I’m slowly finding my way out of the woods.
Today I came across a piece of writing of mine from 7 years ago, the night before I left my home for the last time. It was the night before I moved here, to this property, sight unseen. I sat in my old empty bedroom, writing about the future that I’m living in now.
“Tomorrow marks the beginning of a new adventure. A new chapter. A new life. I am excited. I am terrified. I am sore at heart.
Tomorrow we go North to see what awaits us.
Tomorrow, it begins.”
I could never have imagined the story that awaited me in this Northern town. The mourning, the love song. The storms and the sun. God led me from the coast and through the woods to a man who loves me, and He gave me a son who has my high cheek dimple and my husband’s widow’s peak. A man who researches hikes that will cause me the least amount of pain. A son who smiles when he opens his eyes to me in the morning.
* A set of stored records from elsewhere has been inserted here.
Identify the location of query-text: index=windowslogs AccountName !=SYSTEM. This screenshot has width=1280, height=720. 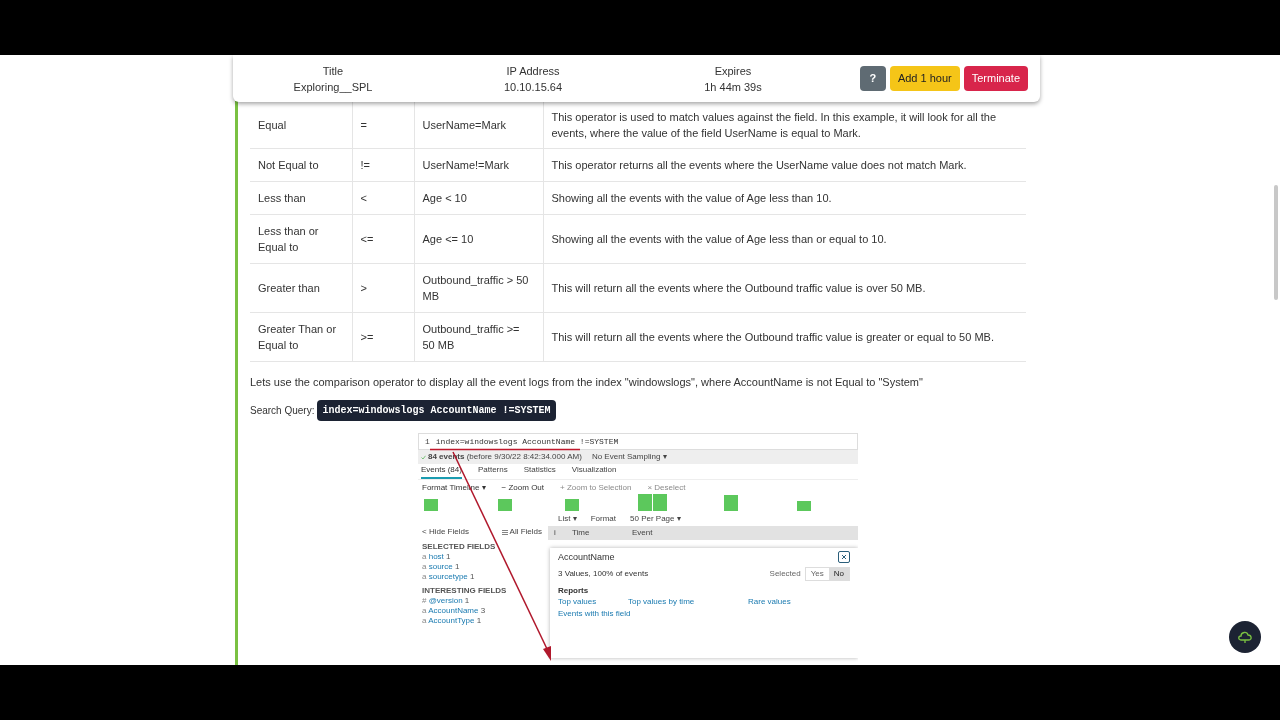
(527, 442).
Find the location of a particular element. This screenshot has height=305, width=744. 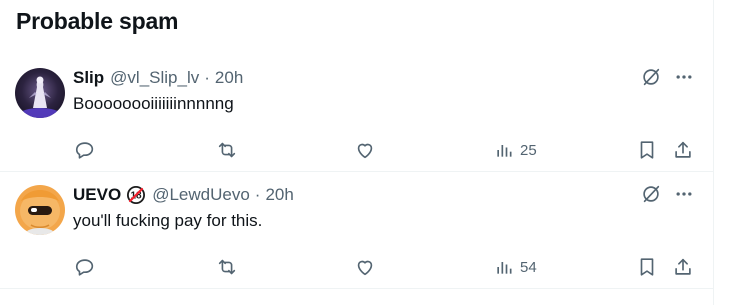

display-name: Slip is located at coordinates (88, 78).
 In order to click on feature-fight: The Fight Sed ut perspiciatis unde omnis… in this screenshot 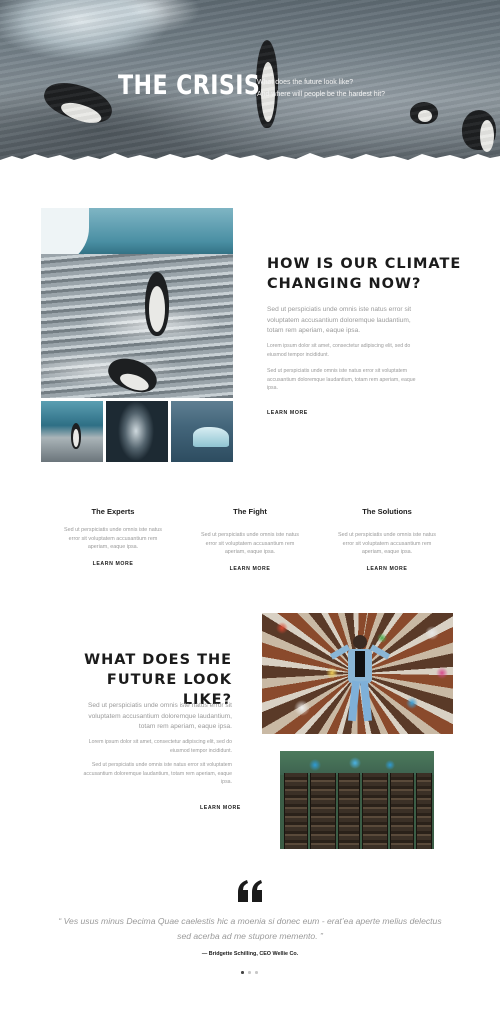, I will do `click(250, 540)`.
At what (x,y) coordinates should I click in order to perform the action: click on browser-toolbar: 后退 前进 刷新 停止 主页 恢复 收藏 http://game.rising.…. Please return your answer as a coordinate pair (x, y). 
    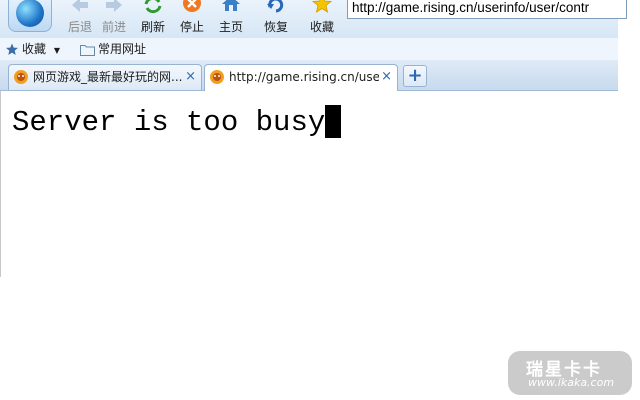
    Looking at the image, I should click on (314, 19).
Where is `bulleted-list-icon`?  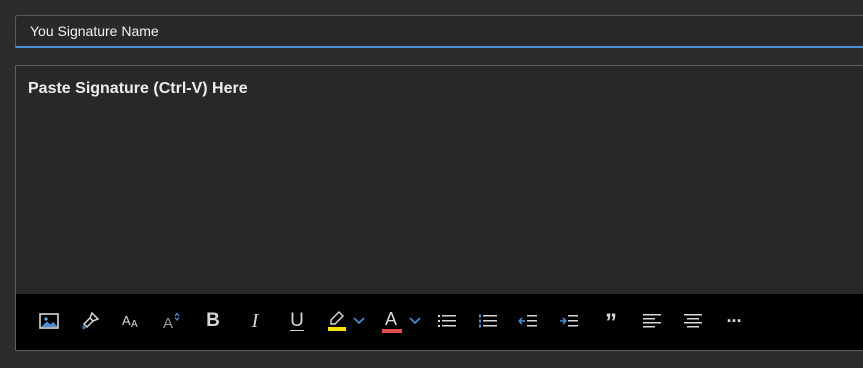
bulleted-list-icon is located at coordinates (447, 321).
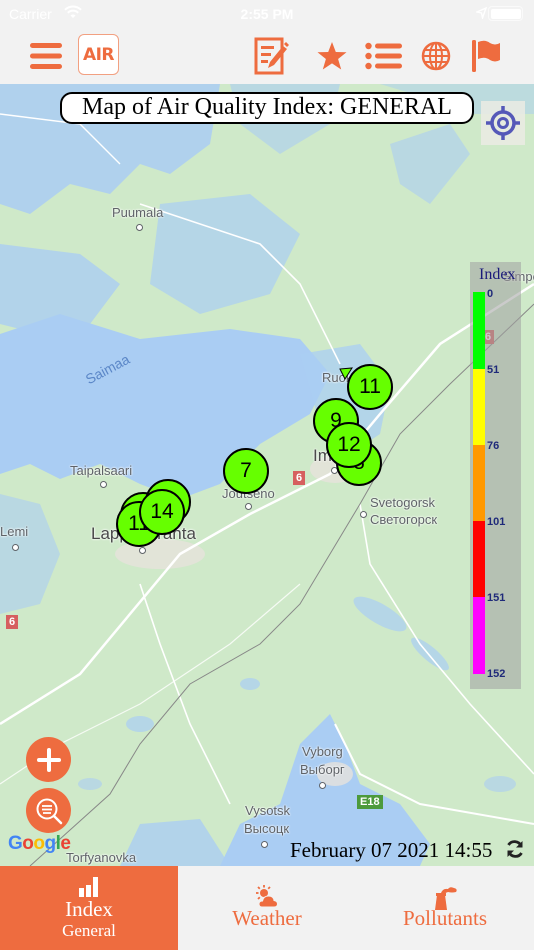 This screenshot has width=534, height=950. I want to click on plus-icon, so click(48, 760).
He led me to the love of my life here, a man who helped me out of the woods once. He walks beside me when I wander back in. Now we walk with our son. They’re both made of sunlight.
This path is still covered in roots, but I can see the sky.
Stay tuned.
*Luke 12:25
I will always stay tuned. ❤
Oh, Randi! I had no idea you were dealing with all this. I wish we lived closer so we could help. You are so blessed to have the family support you do. I suffered from major anxiety, right after we came back from livermore. I ended up moving in with my parents for 6 months to help get better. It was a slow process, but i did get better. Prayers for you!
Thank you for sharing you so openly. I always thought of you as such a talented and friendly young women. I am so glad to hear you are gaining strength from the Lord. I love your family!
Raquel
I love you as the tears stream. I’ve tasted that darkness. I just don’t have any other words. I love you.